Time to penalise changes at death
With the senior football final ending up with only a single point separating the winners from the losers, you might have thought the vanquished would have immediate recourse to errors made by the referee during the course of the game. You would be wrong.
The senior game passed off without major incident and so congratulations are in order for referee David Coldrick. He handled the day very well indeed and when the only controversy in the game arose, he got the bit of luck all participants need on All-Ireland Final day.

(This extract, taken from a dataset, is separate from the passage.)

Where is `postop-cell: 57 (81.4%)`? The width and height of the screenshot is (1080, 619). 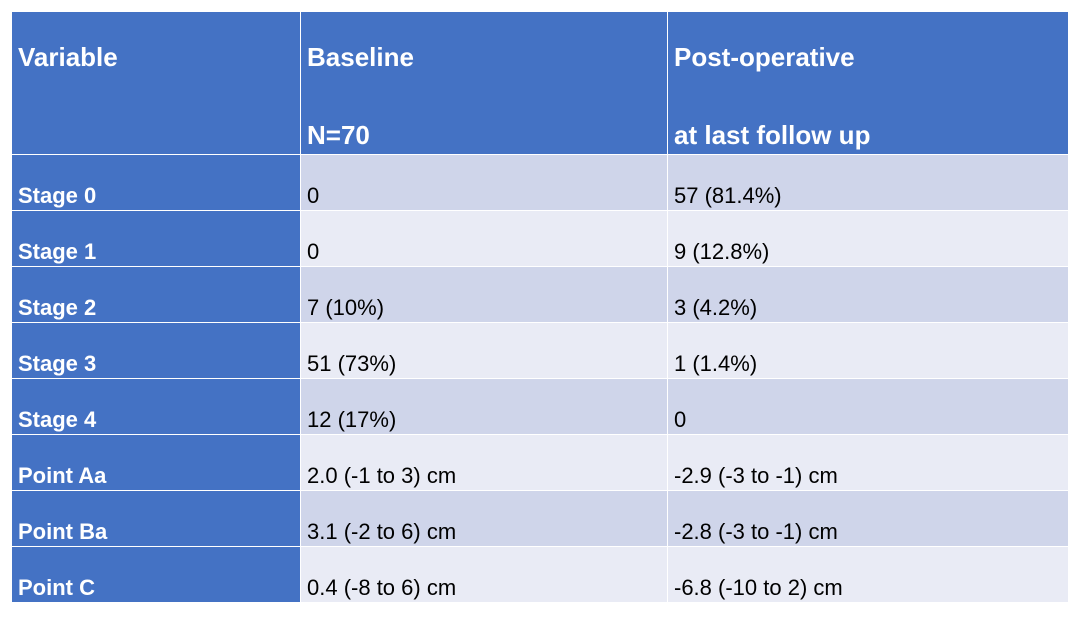 postop-cell: 57 (81.4%) is located at coordinates (868, 182).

There is no doubt Cork deserved a penalty in the dying moments of the game but once again, in a crowded goalmouth, a referee missed a blatant handling of the ball by a defender (other than the goalkeeper) in the small rectangle. Because Cork went on to win the day, no more was said about it. Them's the breaks!
But the minor game had its moments. In a strange type of contest, where the new champions Tyrone established big leads of eight points in both the first and second half, there seemed little possibility that we might get a tight finish.
But Cork roared back into contention and as the clock ticked down found themselves behind by one point. It all depended on how much 'time added on' the referee might allow. When the side-line official put just two minutes on the board I was astounded.
Between second-half injuries, general stoppages, substitutions and time wasting by Tyrone, I expected a minimum of four, if not five, minutes to be played after the regulation 60 had expired.
And when the long whistle sounded at 62' 21" it underlined once again, the major problem we are having with time-keeping. I put a clock on the second half and reached 4' 43" for time to be added on.
The reality that the GAA is unwilling to face is this: teams that build up a lead will often encourage their players to go down and stay down (feigning injury or just wasting time tying laces, putting boots on, etc) especially after opponents score. This is calculated to break any momentum the opposition have.
As the end nears managers gamble on introducing two or three subs because they know their own supporters will start whistling once the regulation time has passed and put the referee under pressure to call time early.
The GAA needs to add a rule on time-keeping that states there will be 30 seconds or 45 seconds automatically added on for substitutions on top of injury time and so on. So, three subs from each team would greatly increase the time added on and put a stop to this unsightly and cynical aspect of a game's denouement.